Welcome to the Second Life Forums Archive

These forums are CLOSED. Please visit the new forums HERE

llXorBase64StringsCorrect woes =(

Haravikk Mistral
Registered User
Join date: 8 Oct 2005
Posts: 2,482
04-09-2008 12:50
Okay, after an entire day of ironing out bugs with my encryption scheme, I've come across one which I'm now struggling to debug.

To start with, please assume that my algorithm for generating keys in both LSL and PHP is 100% secure. I'm using a number of tricks basically resulting in an encryption key that changes with each message. No security through obscurity here; just a key long enough that by the time a brute force attack cracks it it won't be of any use to the would-be hacker (it would in fact be a minimum of several months; my keys are useless after 10 minutes maximum).

Anyway, the issue I'm encountering now is not with the generation of the key, that works fine. The issue seems to be in decrypting the strings in PHP; namely that they sometimes don't decrypt the whole-way. That is, an arbitrary chunk of the string will be decrypted correctly, while everything after this point will be gibberish.
I've verified that the issue is on the PHP end as it decrypts fine in LSL, and it isn't the in-transit part as the PHP script is receiving the whole encrypted message, and using the correct key to decrypt it.

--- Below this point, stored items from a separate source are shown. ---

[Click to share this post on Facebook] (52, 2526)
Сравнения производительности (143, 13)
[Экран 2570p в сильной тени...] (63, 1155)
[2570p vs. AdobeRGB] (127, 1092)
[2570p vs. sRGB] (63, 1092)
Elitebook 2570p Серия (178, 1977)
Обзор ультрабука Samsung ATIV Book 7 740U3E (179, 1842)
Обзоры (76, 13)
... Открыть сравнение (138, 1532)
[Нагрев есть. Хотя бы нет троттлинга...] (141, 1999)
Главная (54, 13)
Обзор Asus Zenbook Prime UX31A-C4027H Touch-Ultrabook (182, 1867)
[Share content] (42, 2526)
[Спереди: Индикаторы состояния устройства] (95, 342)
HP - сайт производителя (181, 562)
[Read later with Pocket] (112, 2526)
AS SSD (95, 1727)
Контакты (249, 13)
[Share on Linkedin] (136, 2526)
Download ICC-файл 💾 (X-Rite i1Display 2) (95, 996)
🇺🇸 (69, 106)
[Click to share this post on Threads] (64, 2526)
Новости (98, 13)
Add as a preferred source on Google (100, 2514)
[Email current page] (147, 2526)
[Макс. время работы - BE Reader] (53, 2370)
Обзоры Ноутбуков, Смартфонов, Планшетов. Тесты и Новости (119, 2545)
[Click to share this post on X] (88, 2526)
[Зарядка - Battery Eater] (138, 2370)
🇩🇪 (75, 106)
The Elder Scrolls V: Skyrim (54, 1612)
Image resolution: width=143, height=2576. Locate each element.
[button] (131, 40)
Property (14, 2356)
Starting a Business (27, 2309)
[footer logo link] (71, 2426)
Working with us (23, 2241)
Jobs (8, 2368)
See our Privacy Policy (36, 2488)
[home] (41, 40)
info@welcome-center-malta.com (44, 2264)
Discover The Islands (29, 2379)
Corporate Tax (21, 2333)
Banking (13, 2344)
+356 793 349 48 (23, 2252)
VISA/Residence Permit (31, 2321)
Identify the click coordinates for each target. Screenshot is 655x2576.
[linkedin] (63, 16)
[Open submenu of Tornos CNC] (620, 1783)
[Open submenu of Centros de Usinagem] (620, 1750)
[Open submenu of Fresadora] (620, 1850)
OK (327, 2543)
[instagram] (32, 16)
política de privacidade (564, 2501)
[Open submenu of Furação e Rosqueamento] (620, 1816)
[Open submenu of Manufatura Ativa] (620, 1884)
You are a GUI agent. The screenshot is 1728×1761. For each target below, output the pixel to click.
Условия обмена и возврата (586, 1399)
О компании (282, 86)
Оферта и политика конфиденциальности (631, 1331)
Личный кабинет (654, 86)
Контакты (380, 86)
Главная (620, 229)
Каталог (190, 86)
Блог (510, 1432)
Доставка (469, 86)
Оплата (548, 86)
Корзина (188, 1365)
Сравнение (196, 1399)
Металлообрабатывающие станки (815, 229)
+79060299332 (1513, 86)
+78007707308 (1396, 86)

Here is the base64 xor function I am using to encrypt/decrypt messages on the PHP end:

CODE
function xorBase64($s1, $s2) {
$s1 = base64_decode($s1); $l1 = strlen($s1);
$s2 = base64_decode($s2);
if($l1 > strlen($s2))
$s2 = str_pad($s2, $l1, $s2, STR_PAD_RIGHT);
return base64_encode($s1 ^ $s2);
}


Any help is much appreciated!

Also possibly of note; the message being encrypted is URL encoded (successfully, no truncation). I can't imagine the URL standard characters could really cause any issues, but I had trouble with @ symbols before.
Although it doesn't seem to be an particular symbol, as the script is currently sending identical messages (with different encryption keys), sometimes it will randomly succeed though the failure rate is currently very high.
_____________________
Computer (Mac Pro):
2 x Quad Core 3.2ghz Xeon
10gb DDR2 800mhz FB-DIMMS
4 x 750gb, 32mb cache hard-drives (RAID-0/striped)
NVidia GeForce 8800GT (512mb)
Haravikk Mistral
Registered User
Join date: 8 Oct 2005
Posts: 2,482
04-09-2008 15:28
Urgh, I think I may have it. Apparently '/' and '+' are two characters in the base 64 character-set, two of the worst characters to feed into PHP it would seem =)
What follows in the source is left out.